Thus in a book called The Book of Breathings, it is said: “Thoth, the most mighty God, the Lord of Khemennu, cometh to thee, and he writeth for thee The Book of Breathings with his own fingers. 1 Thus thy soul shall breathe for ever and ever, and thy form shall be endowed with life upon earth, and thou shalt be made a God, along with the souls of the Gods, and they shall be the heart of Rā [for thee], and thy members shall be the members of the Great God.”

THOTH AND THE OSIRIFIED

In the Ritual we learn of the services which Thoth performs for “Osiris,” that is for the Osirified, for he repeats them for every man who has been acquitted in the Judgment. Of three striking passages quoted by Budge, we will give the following as the most comprehensible, and therefore the seemingly most important for us. It is to be found in Ch. clxxxiii. and runs as follows, in the words placed in the mouth of the one who is being resurrected into an Osiris.

“I have come unto thee, O son of Nut, Osiris, Prince of everlastingness; I am in the following of God Thoth, and I have rejoiced at everything which he hath done for thee. He hath brought unto thee sweet air for thy nose, and life and strength for thy beautiful face, and the North wind which cometh forth from Tem for thy nostrils. . . . He hath made God Shu to shine upon thy body; he hath illumined thy path with rays of splendour; he hath destroyed for thee [all] the evil defects which belong to thy members by the magical power of the words of his utterance. He hath made the two Horus brethren to be at peace for thee; 1 he hath destroyed the storm wind and the hurricane; he hath made the Two Combatants to be gracious unto thee, and the two lands 2 to be at peace before thee; he hath put away the wrath which was in their hearts, and each hath become reconciled unto his brother.”

THOTH THE MEASURER

Budge then proceeds to give the attributes of Thoth as connected with time-periods and the instruments of time, the sun and moon. As Ȧāh-Teḥuti, he is the Measurer and Regulator of times and seasons, and is clearly not the Moon-god simply—though Budge says that he clearly is—for Thoth as Ȧāh is the “Great Lord, the Lord of Heaven, the King of the Gods”; he is the “Maker of Eternity and Creator of Everlastingness.” He is, therefore, not only the Æon, but its creator; and that is something vastly different from the Moon-god.

THE TITLE “THRICE-GREATEST”

On p. 401 our authority has already told us that one of the titles of Thoth is “Thrice-great,” and that the Greeks derived the honorific title Trismegistus from this; but on p. 415 he adds: “The title given to him in some inscriptions, ‘three times great, great’  [that is, greatest], from which the Greeks derived their appellation of the god ὁ τρισμέγιστος, or ‘ter maximus,’ has not yet been satisfactorily explained, and at present the exact meaning which the Egyptians assigned to it is unknown.”

#### TASKS TO PERFORM:
A: List the section headings in the passage on Thoth.
B: Rewrite the rows from the first one through the line with "http://unstats.un.org/unsd/energy/edbase.htm (337, 520)", changing "Select" to "Choose" and keeping everything else the same.
The rows have nothing to do with the passage on Thoth.

#### DATA EXCERPTS:

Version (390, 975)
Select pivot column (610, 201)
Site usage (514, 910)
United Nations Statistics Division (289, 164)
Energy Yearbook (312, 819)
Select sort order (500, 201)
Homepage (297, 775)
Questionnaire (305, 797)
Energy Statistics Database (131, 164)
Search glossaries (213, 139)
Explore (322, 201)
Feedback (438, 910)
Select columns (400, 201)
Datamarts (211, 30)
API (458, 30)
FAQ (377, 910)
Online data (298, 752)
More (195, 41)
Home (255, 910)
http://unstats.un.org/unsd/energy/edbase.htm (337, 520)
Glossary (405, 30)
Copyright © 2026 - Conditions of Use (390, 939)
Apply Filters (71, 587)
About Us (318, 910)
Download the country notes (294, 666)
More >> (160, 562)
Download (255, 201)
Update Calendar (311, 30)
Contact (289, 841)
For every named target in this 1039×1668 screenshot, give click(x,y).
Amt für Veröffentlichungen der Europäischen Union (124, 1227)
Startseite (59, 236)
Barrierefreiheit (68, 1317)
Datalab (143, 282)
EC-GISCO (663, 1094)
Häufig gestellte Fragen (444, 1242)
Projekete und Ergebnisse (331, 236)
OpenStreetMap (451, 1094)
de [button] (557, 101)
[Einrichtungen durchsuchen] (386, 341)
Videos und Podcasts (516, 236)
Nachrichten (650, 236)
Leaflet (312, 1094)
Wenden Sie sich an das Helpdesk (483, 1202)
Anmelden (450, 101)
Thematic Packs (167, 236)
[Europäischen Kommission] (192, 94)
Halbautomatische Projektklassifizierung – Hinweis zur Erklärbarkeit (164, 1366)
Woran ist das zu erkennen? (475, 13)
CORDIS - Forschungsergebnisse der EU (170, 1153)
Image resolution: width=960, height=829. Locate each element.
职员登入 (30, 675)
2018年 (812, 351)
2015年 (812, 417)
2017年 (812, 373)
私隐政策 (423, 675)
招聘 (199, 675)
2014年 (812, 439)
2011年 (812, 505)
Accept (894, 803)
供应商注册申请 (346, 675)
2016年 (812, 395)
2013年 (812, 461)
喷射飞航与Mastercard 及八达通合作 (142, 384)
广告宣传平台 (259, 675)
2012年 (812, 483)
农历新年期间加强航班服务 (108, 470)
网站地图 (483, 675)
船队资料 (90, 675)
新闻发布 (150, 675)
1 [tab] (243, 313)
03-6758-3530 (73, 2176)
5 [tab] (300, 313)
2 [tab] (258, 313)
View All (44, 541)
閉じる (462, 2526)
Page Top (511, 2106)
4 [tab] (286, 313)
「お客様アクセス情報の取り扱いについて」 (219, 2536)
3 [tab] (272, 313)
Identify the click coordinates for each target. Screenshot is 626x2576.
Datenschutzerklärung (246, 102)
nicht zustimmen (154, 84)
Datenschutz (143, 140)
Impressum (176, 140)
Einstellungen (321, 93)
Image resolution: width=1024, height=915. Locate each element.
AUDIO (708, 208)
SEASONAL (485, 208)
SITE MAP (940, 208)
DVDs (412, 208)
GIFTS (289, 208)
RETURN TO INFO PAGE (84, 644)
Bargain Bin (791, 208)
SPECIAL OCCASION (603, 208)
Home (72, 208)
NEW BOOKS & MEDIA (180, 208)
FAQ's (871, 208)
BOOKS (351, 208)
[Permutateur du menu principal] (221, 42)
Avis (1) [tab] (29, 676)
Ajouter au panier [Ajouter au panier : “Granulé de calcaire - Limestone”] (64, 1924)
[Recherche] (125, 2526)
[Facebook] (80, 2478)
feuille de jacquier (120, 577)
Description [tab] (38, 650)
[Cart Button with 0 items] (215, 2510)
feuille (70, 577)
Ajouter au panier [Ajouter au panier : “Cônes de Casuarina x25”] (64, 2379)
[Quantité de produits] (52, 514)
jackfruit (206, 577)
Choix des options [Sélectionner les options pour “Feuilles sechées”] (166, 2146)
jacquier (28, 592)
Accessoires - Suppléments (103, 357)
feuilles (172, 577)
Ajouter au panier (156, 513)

#### EXPECTED RESULTS:
A:
THOTH AND THE OSIRIFIED
THOTH THE MEASURER
THE TITLE “THRICE-GREATEST”

B:
Version (390, 975)
Choose pivot column (610, 201)
Site usage (514, 910)
United Nations Statistics Division (289, 164)
Energy Yearbook (312, 819)
Choose sort order (500, 201)
Homepage (297, 775)
Questionnaire (305, 797)
Energy Statistics Database (131, 164)
Search glossaries (213, 139)
Explore (322, 201)
Feedback (438, 910)
Choose columns (400, 201)
Datamarts (211, 30)
API (458, 30)
FAQ (377, 910)
Online data (298, 752)
More (195, 41)
Home (255, 910)
http://unstats.un.org/unsd/energy/edbase.htm (337, 520)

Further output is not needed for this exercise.